Die derzeit effektivste Methode zur Absicherung von Funknetzen ist die Verwendung von WEP. Die Vor- und Nachteile dieser Verschlüsselungsart schildert Ihnen ausführlich der Beitrag "Sicherheit in Wireless LANs" ((Link)) unseres WLAN-Specials. Alle modernen WLANs bieten eine 128- beziehungsweise 104-Bit-Verschlüsselung, wobei jedes einzelne Paket mit einem eigenen Schlüssel verschlüsselt wird. Das Knacken dieses so genannten Shared Keys ist zwar für erfahrene Angreifer möglich, aber äußerst aufwendig.
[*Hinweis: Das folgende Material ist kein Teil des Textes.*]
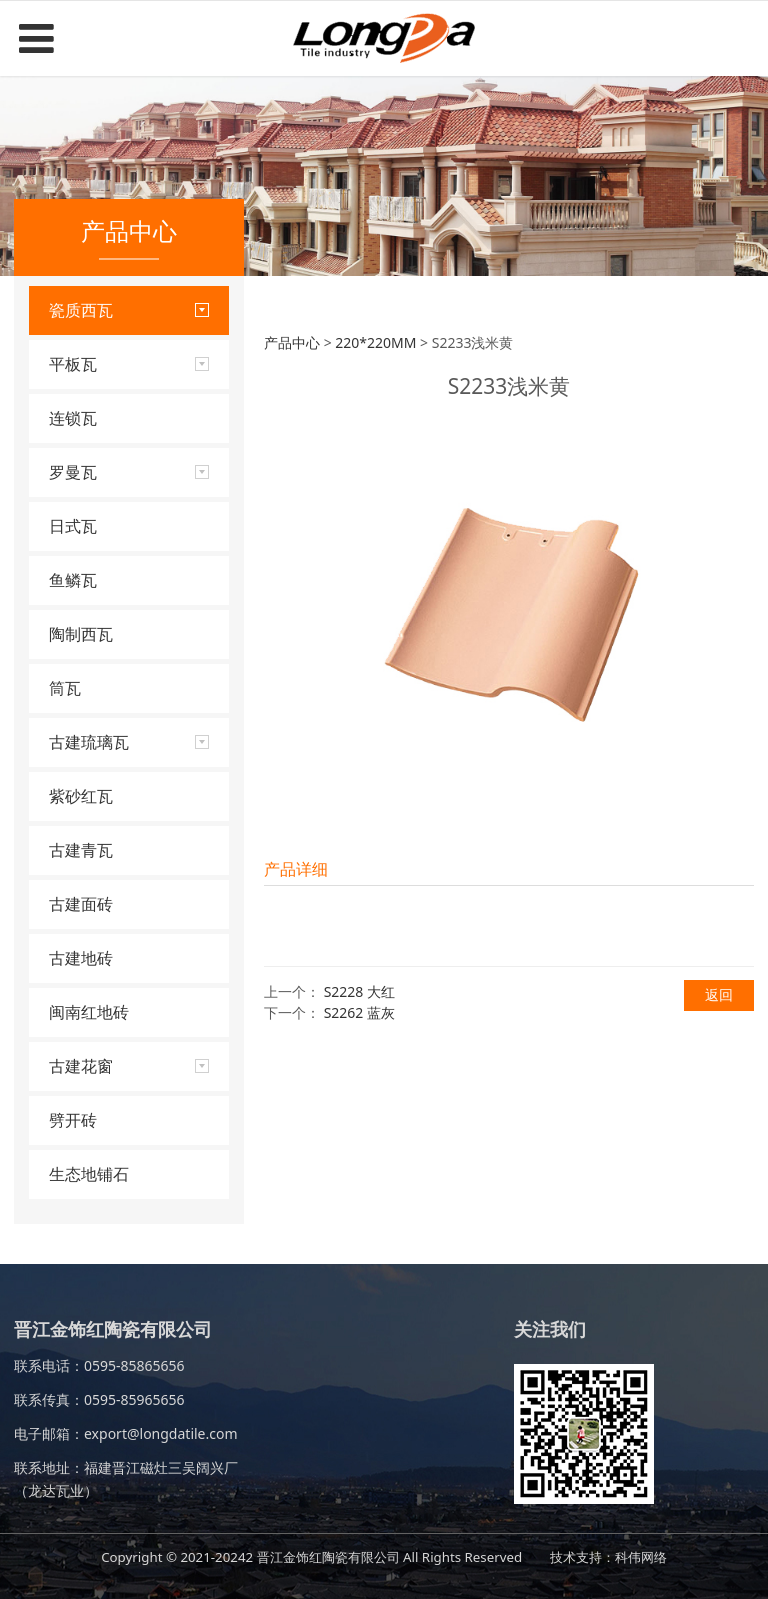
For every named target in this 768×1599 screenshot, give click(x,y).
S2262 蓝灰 (359, 1012)
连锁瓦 (73, 418)
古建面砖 (81, 904)
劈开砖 (73, 1120)
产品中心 (292, 342)
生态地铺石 (89, 1174)
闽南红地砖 (89, 1012)
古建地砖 (81, 958)
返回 (719, 994)
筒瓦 (65, 688)
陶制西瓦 (81, 634)
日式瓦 (73, 526)
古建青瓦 (81, 850)
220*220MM (375, 342)
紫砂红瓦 (81, 796)
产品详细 (296, 869)
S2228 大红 (359, 991)
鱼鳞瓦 (73, 580)
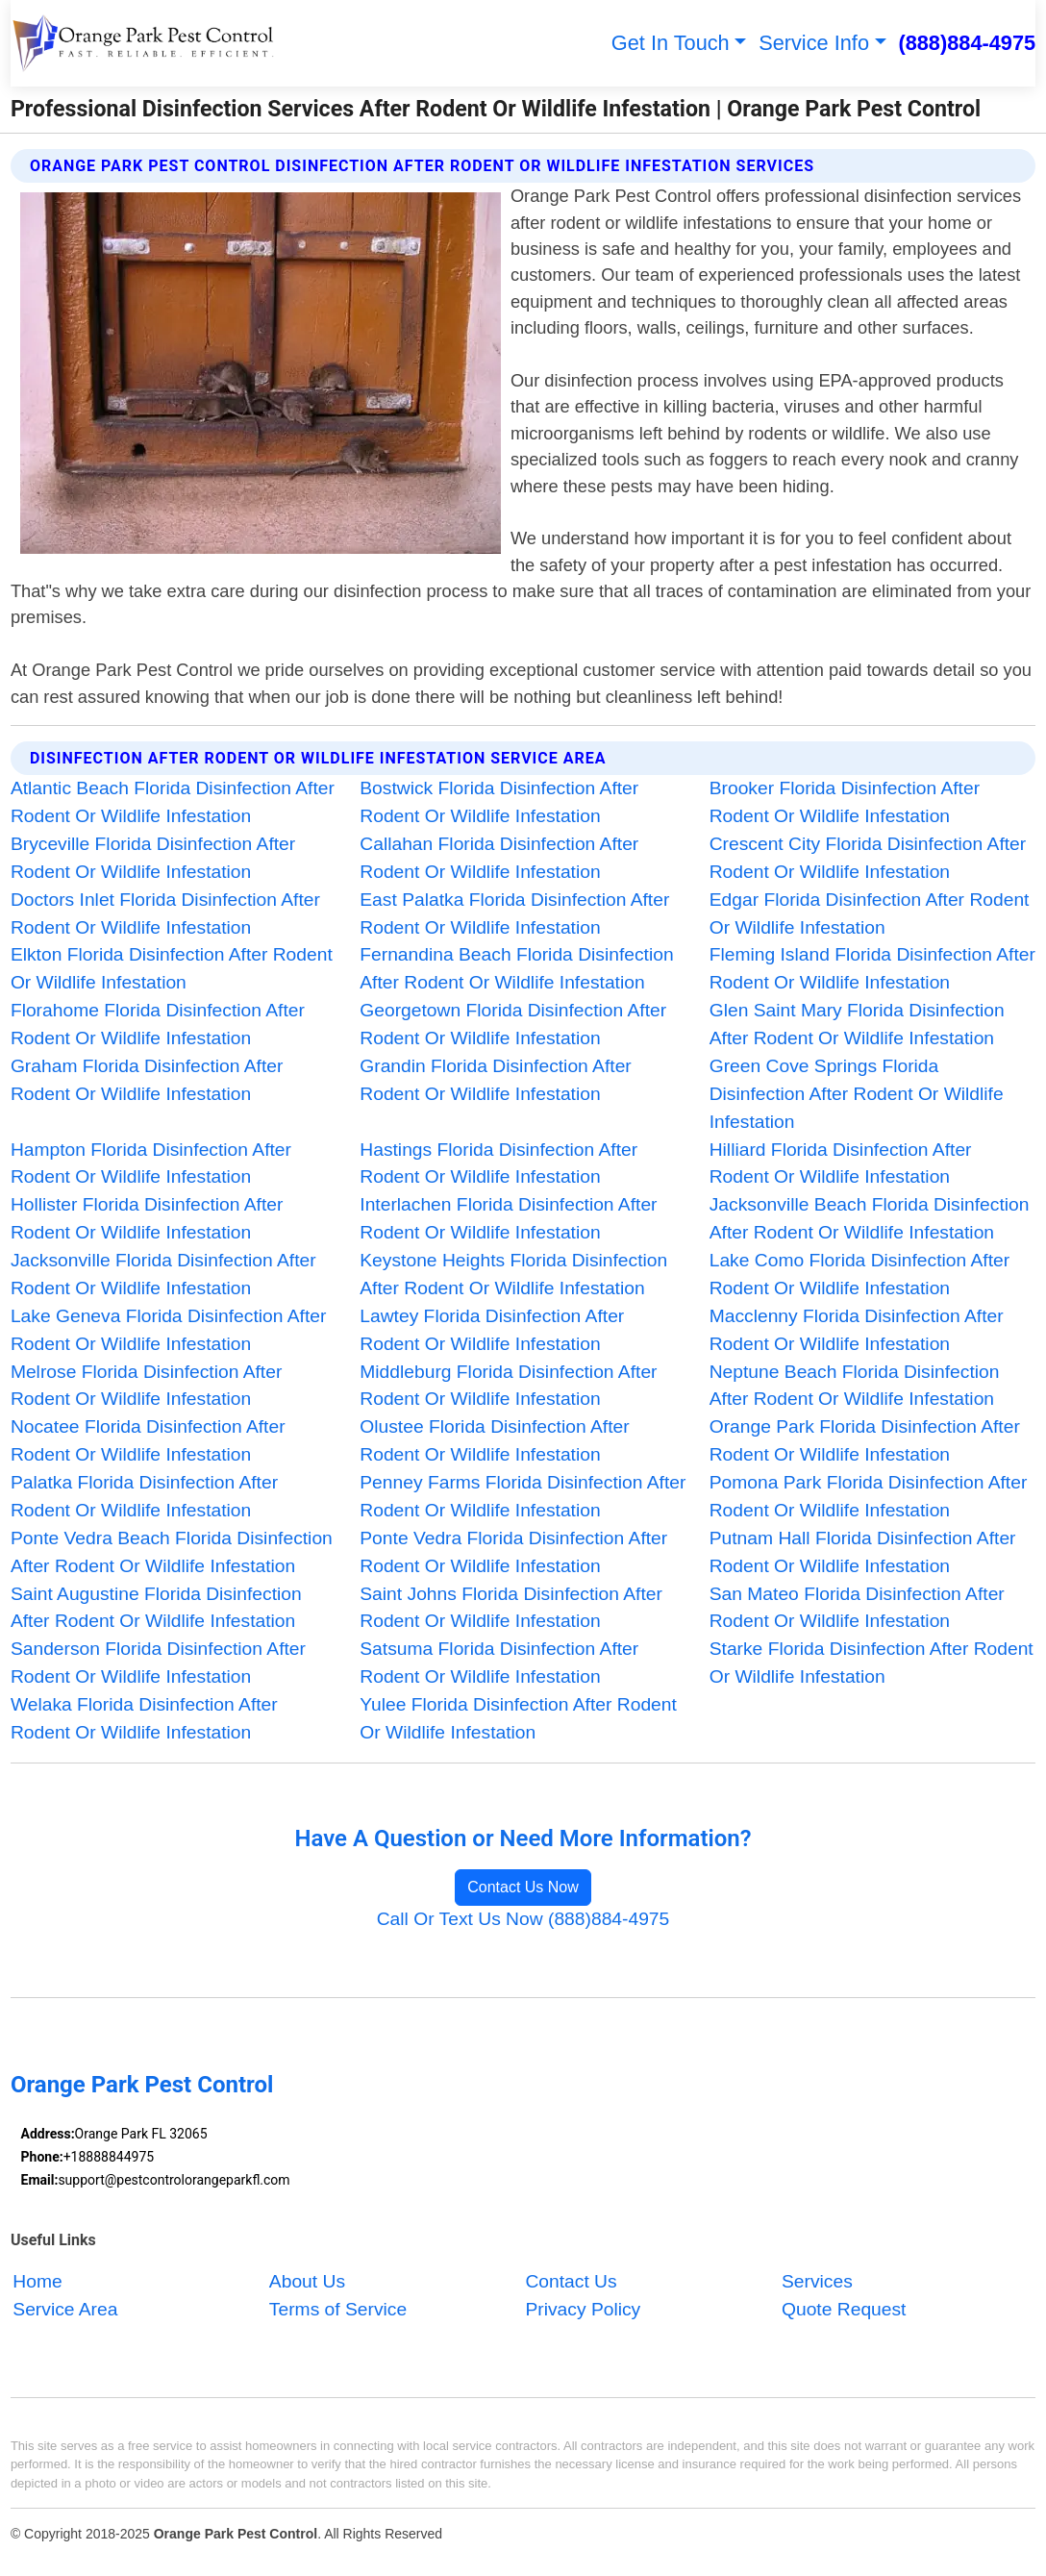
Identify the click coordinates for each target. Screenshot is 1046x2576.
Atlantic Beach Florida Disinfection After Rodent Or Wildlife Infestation (173, 802)
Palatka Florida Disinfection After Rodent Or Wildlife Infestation (144, 1496)
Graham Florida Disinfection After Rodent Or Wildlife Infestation (147, 1080)
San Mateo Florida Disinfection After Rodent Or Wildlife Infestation (857, 1608)
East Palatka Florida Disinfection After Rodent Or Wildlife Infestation (514, 913)
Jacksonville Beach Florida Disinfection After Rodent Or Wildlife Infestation (870, 1218)
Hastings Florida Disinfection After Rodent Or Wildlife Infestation (498, 1163)
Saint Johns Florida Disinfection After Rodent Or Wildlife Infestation (511, 1608)
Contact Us (570, 2281)
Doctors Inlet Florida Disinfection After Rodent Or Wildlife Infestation (165, 913)
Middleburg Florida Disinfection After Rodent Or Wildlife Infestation (508, 1386)
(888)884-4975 (966, 43)
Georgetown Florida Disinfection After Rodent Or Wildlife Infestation (513, 1024)
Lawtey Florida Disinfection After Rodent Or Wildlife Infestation (492, 1330)
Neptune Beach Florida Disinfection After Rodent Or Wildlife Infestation (855, 1386)
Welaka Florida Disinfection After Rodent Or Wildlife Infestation (144, 1718)
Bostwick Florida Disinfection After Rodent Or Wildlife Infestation (499, 802)
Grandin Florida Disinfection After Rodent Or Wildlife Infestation (495, 1080)
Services (817, 2281)
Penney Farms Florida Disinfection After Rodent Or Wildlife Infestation (522, 1496)
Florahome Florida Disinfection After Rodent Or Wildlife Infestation (158, 1024)
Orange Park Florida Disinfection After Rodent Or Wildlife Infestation (865, 1440)
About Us (307, 2281)
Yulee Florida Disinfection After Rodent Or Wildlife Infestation (518, 1718)
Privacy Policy (582, 2309)
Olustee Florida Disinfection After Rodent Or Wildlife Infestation (494, 1440)
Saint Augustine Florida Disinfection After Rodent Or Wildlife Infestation (156, 1608)
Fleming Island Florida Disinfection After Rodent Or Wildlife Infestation (872, 968)
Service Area (64, 2309)
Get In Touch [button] (670, 43)
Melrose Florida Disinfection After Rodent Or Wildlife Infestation (146, 1386)
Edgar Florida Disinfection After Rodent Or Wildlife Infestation (870, 913)
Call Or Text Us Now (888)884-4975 (523, 1919)
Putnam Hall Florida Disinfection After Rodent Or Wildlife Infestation (863, 1552)
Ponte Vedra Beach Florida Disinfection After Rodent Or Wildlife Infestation (172, 1552)
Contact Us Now (523, 1887)
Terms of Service (338, 2309)
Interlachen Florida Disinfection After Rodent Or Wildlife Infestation (508, 1218)
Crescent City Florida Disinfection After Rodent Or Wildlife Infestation (868, 858)
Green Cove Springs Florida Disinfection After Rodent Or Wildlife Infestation (857, 1094)
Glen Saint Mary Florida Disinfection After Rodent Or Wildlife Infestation (857, 1024)
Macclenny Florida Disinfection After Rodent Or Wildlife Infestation (857, 1330)
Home (37, 2281)
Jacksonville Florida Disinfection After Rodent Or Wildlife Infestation (163, 1274)
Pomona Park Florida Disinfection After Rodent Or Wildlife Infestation (869, 1496)
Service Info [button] (814, 43)
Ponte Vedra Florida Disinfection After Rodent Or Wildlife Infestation (513, 1552)
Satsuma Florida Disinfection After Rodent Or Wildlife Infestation (499, 1662)
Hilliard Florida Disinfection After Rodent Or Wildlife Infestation (841, 1163)
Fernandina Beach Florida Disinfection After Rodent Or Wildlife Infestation (516, 968)
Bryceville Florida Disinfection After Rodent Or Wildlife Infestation (153, 858)
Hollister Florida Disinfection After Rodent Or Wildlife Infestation (147, 1218)
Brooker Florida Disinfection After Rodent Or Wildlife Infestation (845, 802)
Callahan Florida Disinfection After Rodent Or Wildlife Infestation (499, 858)
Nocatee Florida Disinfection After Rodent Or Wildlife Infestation (148, 1440)
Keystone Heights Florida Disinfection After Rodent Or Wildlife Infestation (513, 1274)
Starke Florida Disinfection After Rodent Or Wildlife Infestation (872, 1662)
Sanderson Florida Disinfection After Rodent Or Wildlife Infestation (158, 1662)
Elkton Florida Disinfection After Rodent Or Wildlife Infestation (172, 968)
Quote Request (844, 2309)
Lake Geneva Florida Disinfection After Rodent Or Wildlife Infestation (169, 1330)
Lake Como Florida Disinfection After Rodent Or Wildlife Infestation (859, 1274)
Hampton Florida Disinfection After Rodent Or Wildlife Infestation (151, 1163)
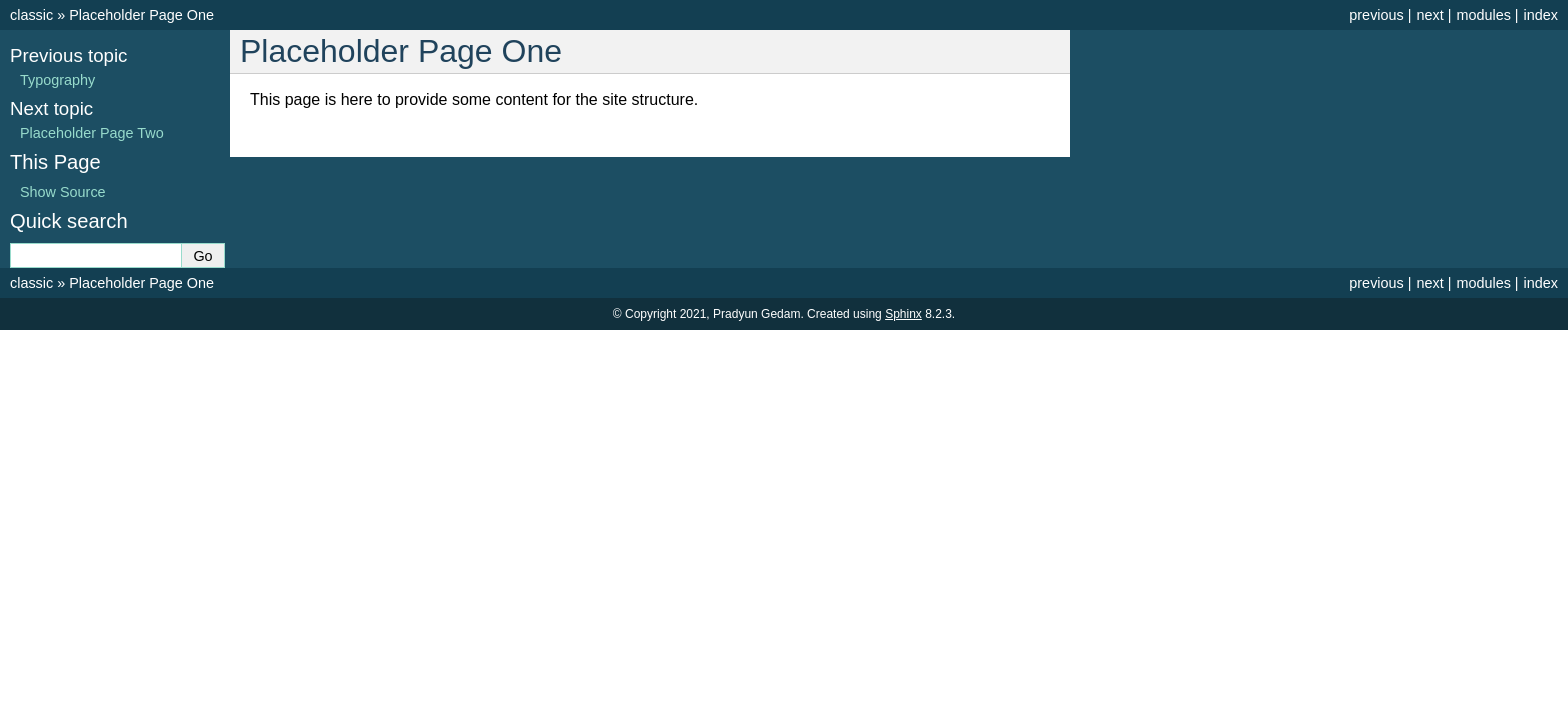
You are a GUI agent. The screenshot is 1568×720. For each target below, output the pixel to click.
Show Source (63, 192)
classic (31, 15)
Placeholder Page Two (92, 133)
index (1541, 15)
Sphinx (903, 314)
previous (1376, 15)
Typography (57, 80)
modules (1483, 15)
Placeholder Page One (141, 15)
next (1429, 15)
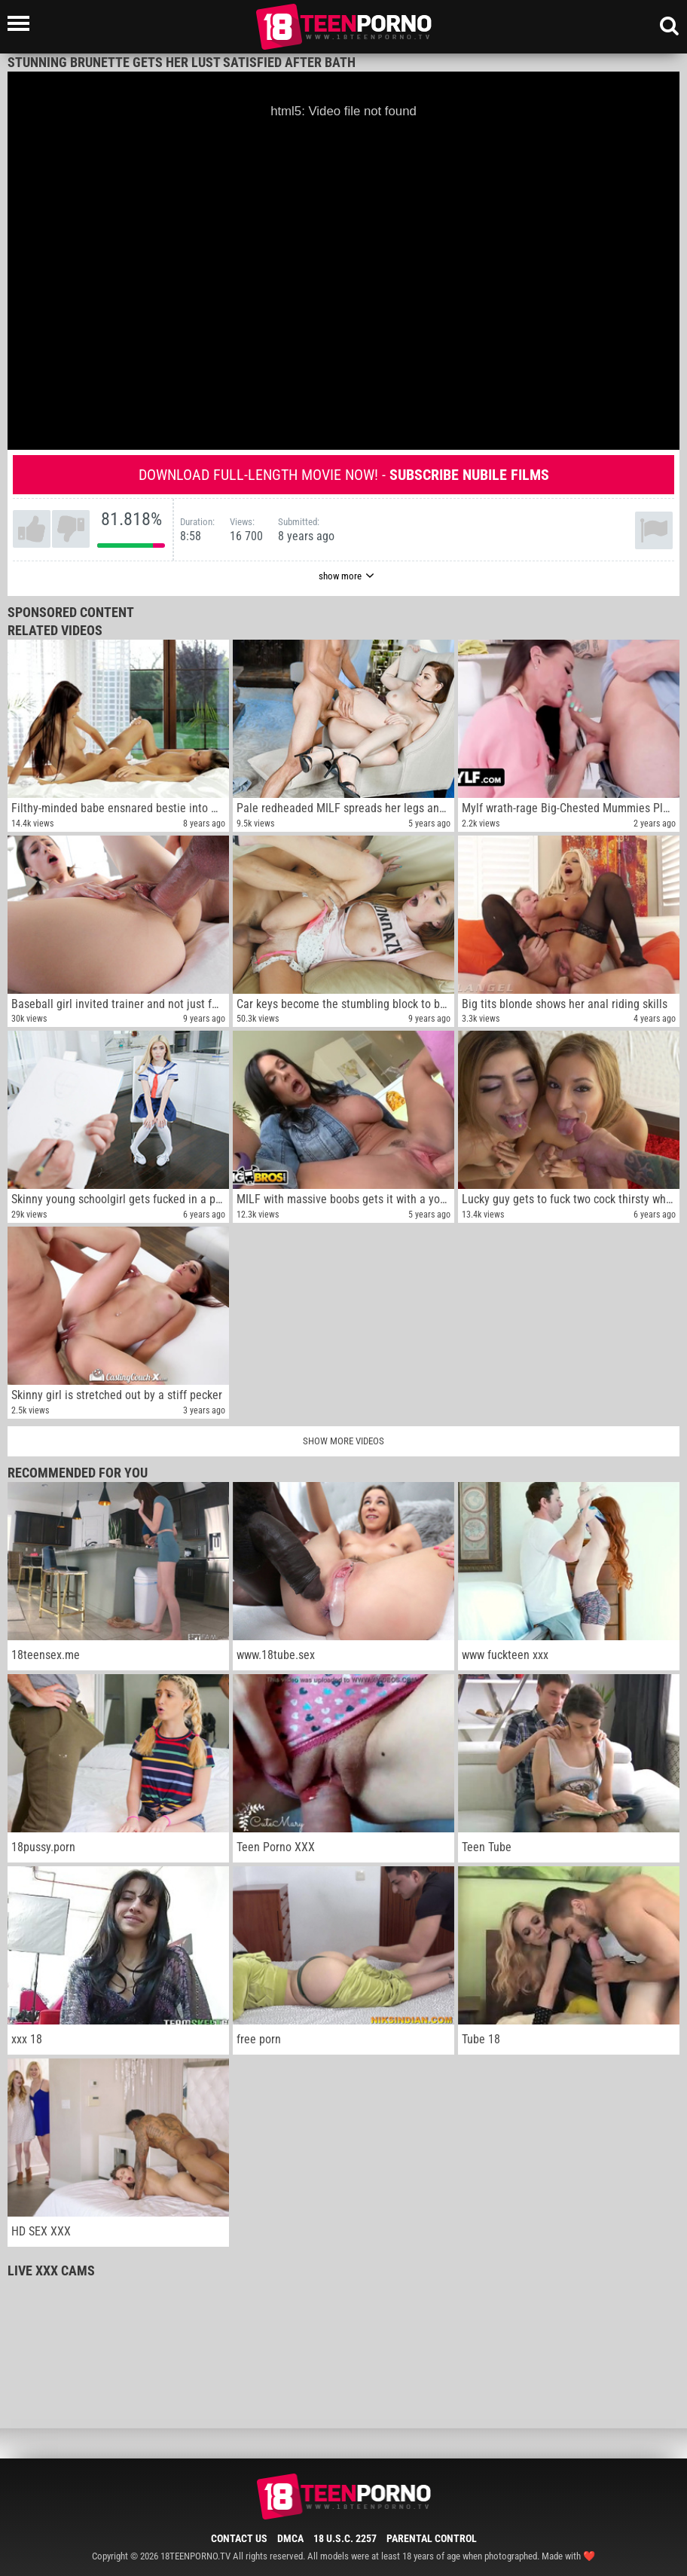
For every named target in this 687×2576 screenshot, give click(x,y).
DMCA (290, 2538)
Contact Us (239, 2538)
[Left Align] (22, 23)
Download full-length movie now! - (344, 475)
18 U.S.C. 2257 (345, 2538)
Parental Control (431, 2538)
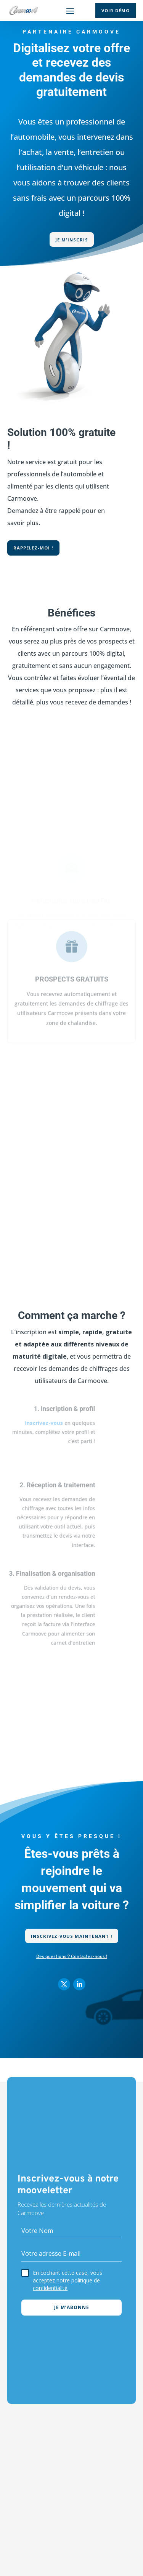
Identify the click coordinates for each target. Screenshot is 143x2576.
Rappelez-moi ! (33, 548)
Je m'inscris (71, 240)
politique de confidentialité (66, 2284)
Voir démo (115, 10)
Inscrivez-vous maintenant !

Der Shared Key ist allen Clients und dem Access Point bekannt. Damit der Anwender ihn nicht umständlich eintippen muss, finden sich häufig Phrasen-Generatoren, die aus einer Zeichenkette den Key berechnen. Der Shared Key oder die Passwort-Phrase funktioniert genau wie ein Passwort, dementsprechend gelten die gleichen Anforderungen hinsichtlich Auswahl und Schutz.

Generierung des Shared Keys mit einer Passwort-Phrase

WEP hält zuverlässig Gelegenheitshacker oder zufällig vorbeikommende Funker fern. Auch der Nachbar, der auf fremde Kosten surfen möchte, wird sich schwer tun damit - einen uneinnehmbaren Schutzwall bietet WEP indes nicht.